Good point, Michael. Along with that, going a longer (than usual) period of time without food “acclimates” a dieter to saying no to eating the “normal” amount of food. (And if we’re overweight, the “normal” amount is obviously too much!) I started off my diet two weeks ago with an IF, and I think that helped. It gets one used to simply shutting one’s mouth and not eating. It’s a gut check.
Yeah, I think you nailed it wood.
In the two to three hours after the workout, situation 1 would win hands down.
But all else being equal, longer range thinking if the defecit is the same, and both workouts were equal, then so was the weight loss.
B
Hi Brad
I am new on this blog.
My name is Cengiz from the Netherlands me and my friend did some research on to find a good diet and we found your website my friend started a year ago he lost 10 kg in 3 months.
I started this week i am doing ESE for 3 days a week for 20 hours my question was what can i drink at my stop days beside water and coffee any advice.
LOSING FAT vs. BURNING FAT…
Fat Burning – There is a major difference between BURNING Fat and LOSING fat. This is something that I think a lot of people overlook in their quest to lose body fat….
People do not always see that; it is much much easier to lose body fat through diet. With the simple guidelines of eat stop eat, ideally it should not be that hard.

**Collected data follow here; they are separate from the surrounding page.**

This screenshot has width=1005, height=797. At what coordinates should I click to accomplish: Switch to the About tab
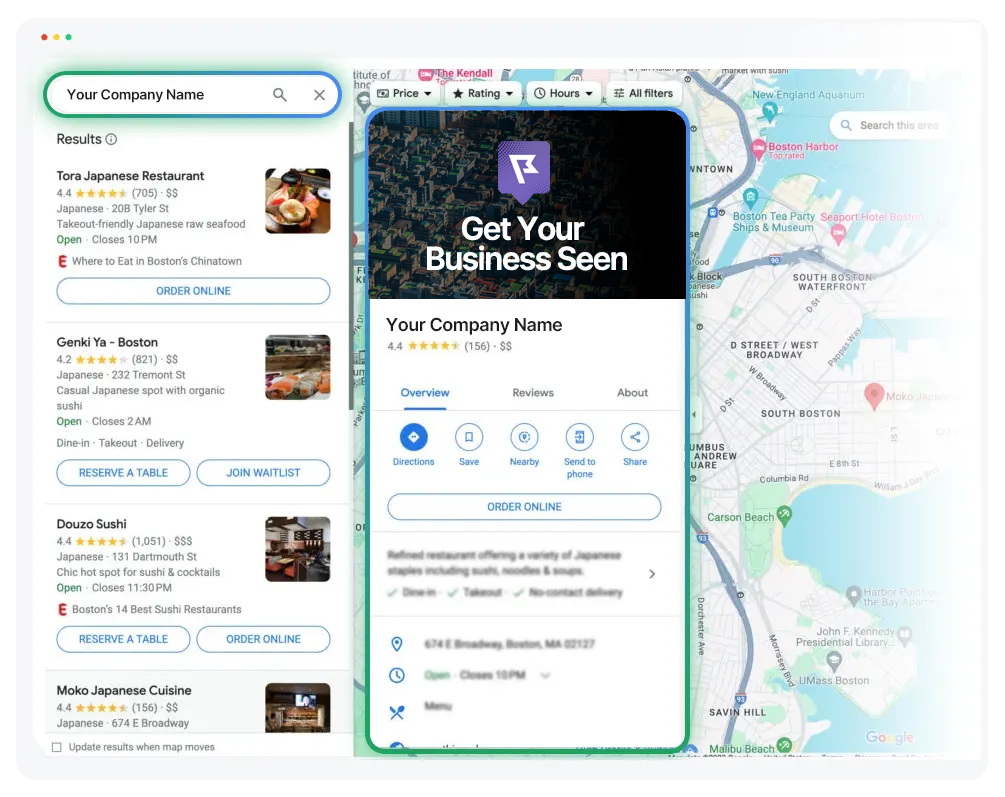click(632, 393)
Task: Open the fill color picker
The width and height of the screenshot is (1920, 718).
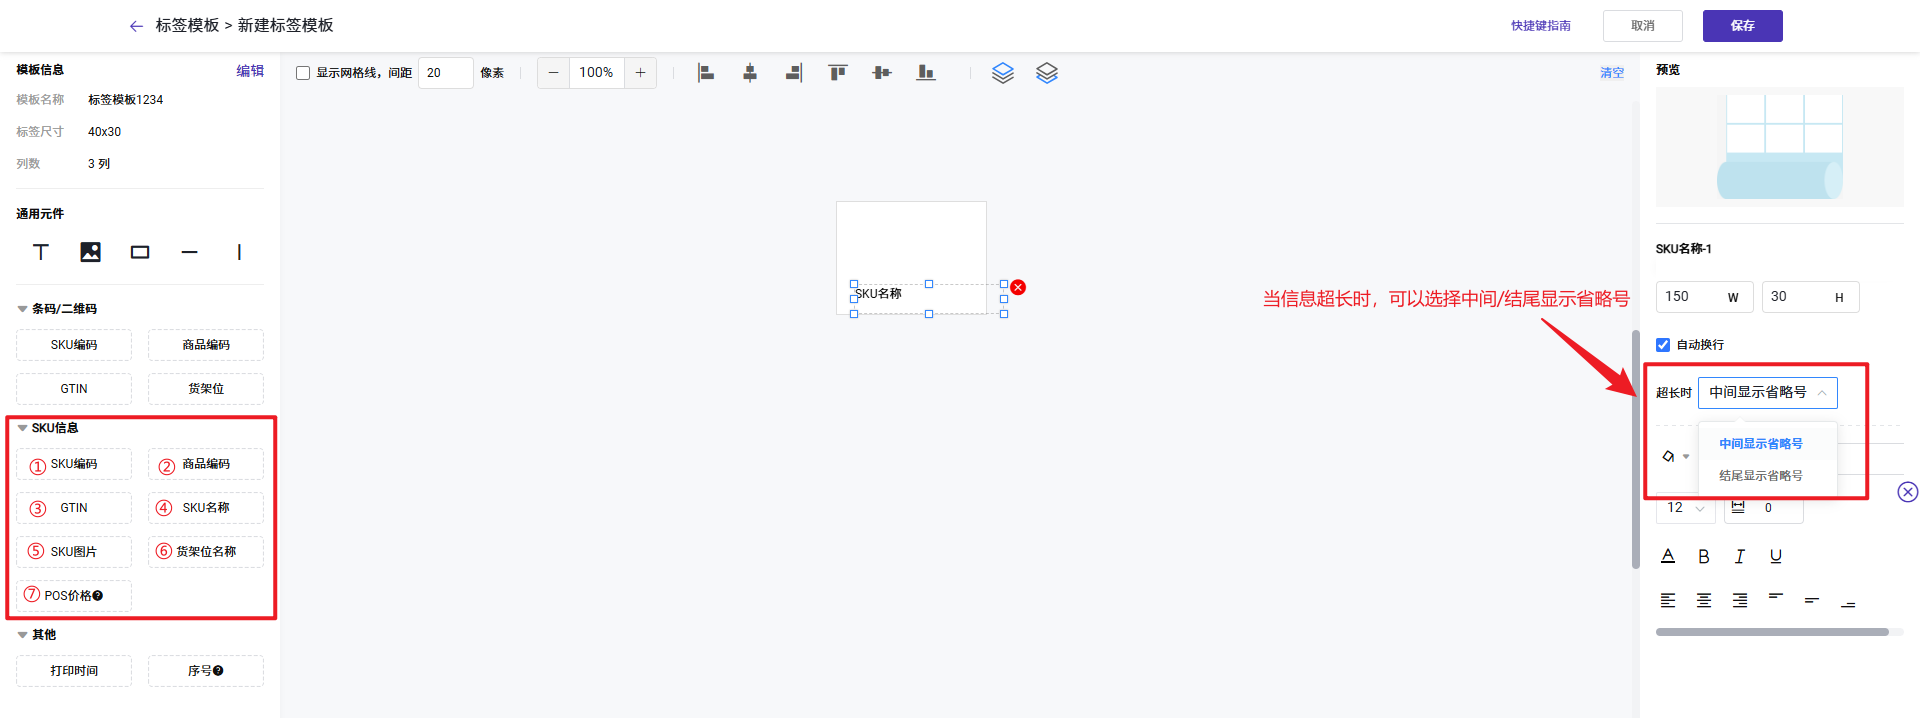Action: (x=1674, y=457)
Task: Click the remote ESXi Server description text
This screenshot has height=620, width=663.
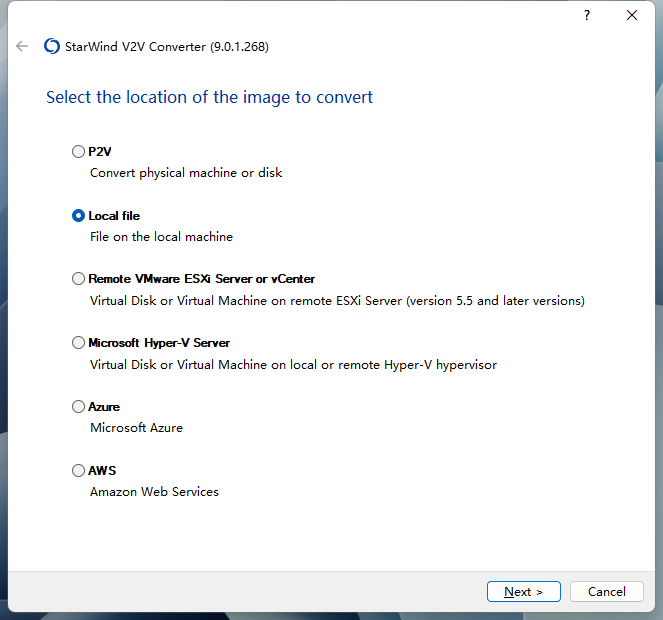Action: click(337, 301)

I workout hard with minimal results, but with the few tweaks Brad Pilon has been telling the world, it accelerated results, just like that. Simple rules, faster fat loss.
great article Brad!
I was wondering what was your take on a protein-sparing modified fast instead of a complete fast? I’ve had a look at a couple of pubmed papers, I remember one where they compared insulin between an PSMF and a complete fast, and there wasn’t much difference. I wonder if adding protein during (to the tune of 1-2 g per lb lean body mass) the fast could allow for some muscle mass gain (or further prevent loss) while still keeping insulin low enough to allow burning mostly fat during the day and still keeping a massive calorie deficit
You won’t see any loss if you are resistance training. To be clear – a short term fast that includes resistance training IS a Protein sparing fast.